Padahal, kata Andriko, banyak bahan baku pangan lokal yang bisa digunakan sebagai subtitusi bahan impor untuk membuat produk sejenis. Namun kebiasaan penggunaan bahan pangan lokal ini belum jadi tren kuat. Salah satu sebabnya adalah harga yang lebih mahal dibanding bahan impor.
Substitusi tepung terigu
Andriko mencontohkan bahan tepung terigu pada industri mi instan bisa disubtitusi dengan tepung tapioka, tepung jagung, tepung sorgum hingga tepung sagu yang dibudidayakan petani lokal.
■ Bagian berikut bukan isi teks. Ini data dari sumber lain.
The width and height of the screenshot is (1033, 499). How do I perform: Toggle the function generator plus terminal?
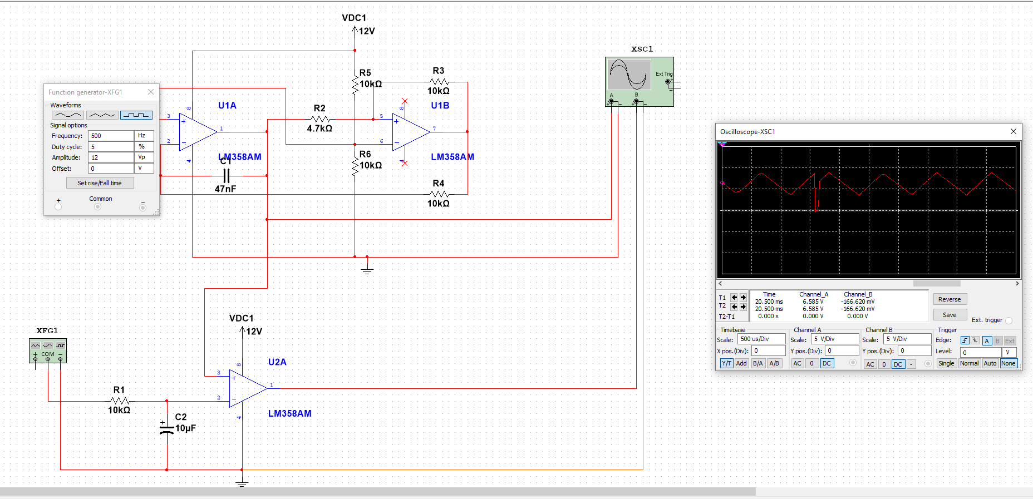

"Sekarang Indonesia mengkonsumsi tepung terigu itu 17 kilogram per kapita per tahun. Artinya setiap orang dari total penduduk Indonesia 280 juta jiwa rata-rata dalam setahun makan 17 kilogram makanan berbahan tepung terigu," ujarnya.
"Jadi bahan lokal seperti singkong, ubi jalar, ubi kayu semuanya produksinya kalau dikumpulkan belum bisa mengalahkan konsumsi tepung terigu ini," kata dia.
Menurutnya, penggunaan bahan pangan lokal seperti itu perlu dinaikkan pamornya melalui kampanye dan edukasi terus menerus. Jika tidak, masyarakat akan terus bergantung ke produk impor yang harganya lebih murah.
Kebergantungan pada bahan pangan impor ini tak sekadar berdampak pada terus naiknya angka impor. Namun juga makin turunnya jumlah profesi petani di Indonesia yang susut 1,3 juta orang pertahun.